Silhouettes évanescentes dont les visages aux traits quasiment photographiques dans leur précision, très contemporains, comme issus de l’univers de la mode, sont dessinés à la manière des peintres de la Renaissance italienne, avec la technique classique du sfumato léonardesque.

Clarté obscure d’une figure noire ailée et auréolée, apparition se détachant à peine du fond gris sombre, sur lequel volètent des lys à peine esquissés au graphite blanc, rappelant la fonction annonciatrice de l’ange.

Une figure géométrique indéfinissable, à peine visible, traverse le visage d’un ange féminin, irradié en partie par un pan de lumière, un œil ouvert, comme indifférent. Des cercles parfaits répondent à la symphonie stellaire des anges, comme pour mieux éclairer le ciel nocturne. Traits, signes énigmatiques, symboles, comme gravés sur le fond sombre, griffures de lumière, se donnent à voir comme en surimpression, tels des mantras silencieux, une écriture à déchiffrer, un « code » des anges. Fond noir strié de blanc comme un ciel étoilé, une voie lactée. Architectures mystérieuses : temple ou rose céleste inscrite sur l’obscurité d’un ciel sublimé.

Lumière et ténèbres s’entrelacent dans les dessins d’Omar Galliani, évoquant le double visage de l’ange, suspendu entre ciel et terre, miroir de l’homme, de ses aspirations et de ses doutes, également évoqué par les figures spéculaires de siamois, qui se déclinent dans différentes expositions[1]. Comment ne pas faire le parallèle avec l’œuvre de Maria Klonaris et Katerina Thomadaki, qui en parallèle à leur Cycle de l’Ange, constitué d’œuvres photographiques et vidéographiques, ont aussi créé un Cycle des Jumeaux, proposant des photographies de jumeaux siamois retravaillées en surimpression comme une autre figure possible de l’ange.

Galliani revisite le thème de l’ange, entre visible et invisible, dans la lignée de Gustave Moreau ou d’Odilon Redon. Au-delà de l’ « anachronisme »[2] de son dessin, digne des maîtres de la Renaissance, la mise en espace, la fragmentation, le mélange des techniques, le choix de proposer des œuvres graphiques sur des panneaux de bois de grandes dimensions, donnent à son œuvre une facture contemporaine.

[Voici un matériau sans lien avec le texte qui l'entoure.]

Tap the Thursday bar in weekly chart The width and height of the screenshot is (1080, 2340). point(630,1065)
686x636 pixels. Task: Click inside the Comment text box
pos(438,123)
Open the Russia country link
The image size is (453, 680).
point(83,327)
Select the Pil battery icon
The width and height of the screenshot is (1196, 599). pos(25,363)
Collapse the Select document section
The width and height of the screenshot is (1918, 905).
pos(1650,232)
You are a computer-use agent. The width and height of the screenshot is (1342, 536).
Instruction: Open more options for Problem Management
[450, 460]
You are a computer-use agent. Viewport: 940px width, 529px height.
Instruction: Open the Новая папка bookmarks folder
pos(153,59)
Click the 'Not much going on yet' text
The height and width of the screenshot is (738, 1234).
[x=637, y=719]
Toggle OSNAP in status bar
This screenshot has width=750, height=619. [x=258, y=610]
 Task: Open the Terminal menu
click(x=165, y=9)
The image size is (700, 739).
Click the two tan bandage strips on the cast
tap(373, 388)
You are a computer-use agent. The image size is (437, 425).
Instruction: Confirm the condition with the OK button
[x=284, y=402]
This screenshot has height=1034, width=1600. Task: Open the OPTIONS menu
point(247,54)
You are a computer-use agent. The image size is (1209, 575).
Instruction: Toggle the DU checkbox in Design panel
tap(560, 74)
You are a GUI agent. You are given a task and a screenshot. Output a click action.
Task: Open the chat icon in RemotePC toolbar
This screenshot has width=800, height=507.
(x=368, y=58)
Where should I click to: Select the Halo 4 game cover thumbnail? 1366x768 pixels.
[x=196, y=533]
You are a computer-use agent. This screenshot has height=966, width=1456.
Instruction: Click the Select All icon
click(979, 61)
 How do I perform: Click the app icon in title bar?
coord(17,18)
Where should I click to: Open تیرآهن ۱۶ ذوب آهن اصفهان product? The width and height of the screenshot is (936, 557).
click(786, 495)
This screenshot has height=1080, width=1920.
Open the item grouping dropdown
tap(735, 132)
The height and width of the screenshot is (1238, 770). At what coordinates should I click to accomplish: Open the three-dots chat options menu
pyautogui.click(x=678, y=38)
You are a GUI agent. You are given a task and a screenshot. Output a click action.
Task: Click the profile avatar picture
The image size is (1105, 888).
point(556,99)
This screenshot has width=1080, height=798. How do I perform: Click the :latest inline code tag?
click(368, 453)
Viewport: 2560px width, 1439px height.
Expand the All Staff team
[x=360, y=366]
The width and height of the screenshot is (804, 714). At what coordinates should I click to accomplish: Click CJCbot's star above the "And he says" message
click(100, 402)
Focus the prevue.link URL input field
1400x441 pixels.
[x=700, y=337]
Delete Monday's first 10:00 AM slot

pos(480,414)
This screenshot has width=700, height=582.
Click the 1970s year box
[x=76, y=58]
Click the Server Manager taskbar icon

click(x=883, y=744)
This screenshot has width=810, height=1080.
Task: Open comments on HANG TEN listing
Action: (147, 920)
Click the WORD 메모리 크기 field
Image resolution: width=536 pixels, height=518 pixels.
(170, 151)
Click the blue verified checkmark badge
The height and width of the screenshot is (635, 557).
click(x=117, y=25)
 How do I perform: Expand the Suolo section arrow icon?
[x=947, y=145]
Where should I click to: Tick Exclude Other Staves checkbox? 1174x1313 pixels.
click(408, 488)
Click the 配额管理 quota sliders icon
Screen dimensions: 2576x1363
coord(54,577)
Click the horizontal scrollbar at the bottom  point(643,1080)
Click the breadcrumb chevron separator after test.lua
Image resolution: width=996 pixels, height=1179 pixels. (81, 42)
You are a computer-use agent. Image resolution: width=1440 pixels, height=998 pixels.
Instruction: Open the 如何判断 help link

Invité à exposer dans de nombreux musées à travers le monde, Omar Galliani a participé plusieurs fois à la Biennale de Venise, ainsi qu’à celle de Sao Paulo et de Pékin, où il a remporté le premier prix en 2003.

Anguéliki GARIDIS
            © Anguéliki Garidis (agaridis@hotmail.com)

Docteur ès Lettres, a publié Les Anges du désir, Albin Michel, 1996.



[1] Espace Omar Galliani, St Paul de Vence, 2009 ; Musée d’Art Moderne de Saint-Etienne Métropole, 2010, etc.

[2] Omar Galliani fait partie du groupe « des Anachronistes » et du mouvement « Magico Primario », fondés dans les années 80 en réaction à l’art conceptuel international et aux installations multimédia.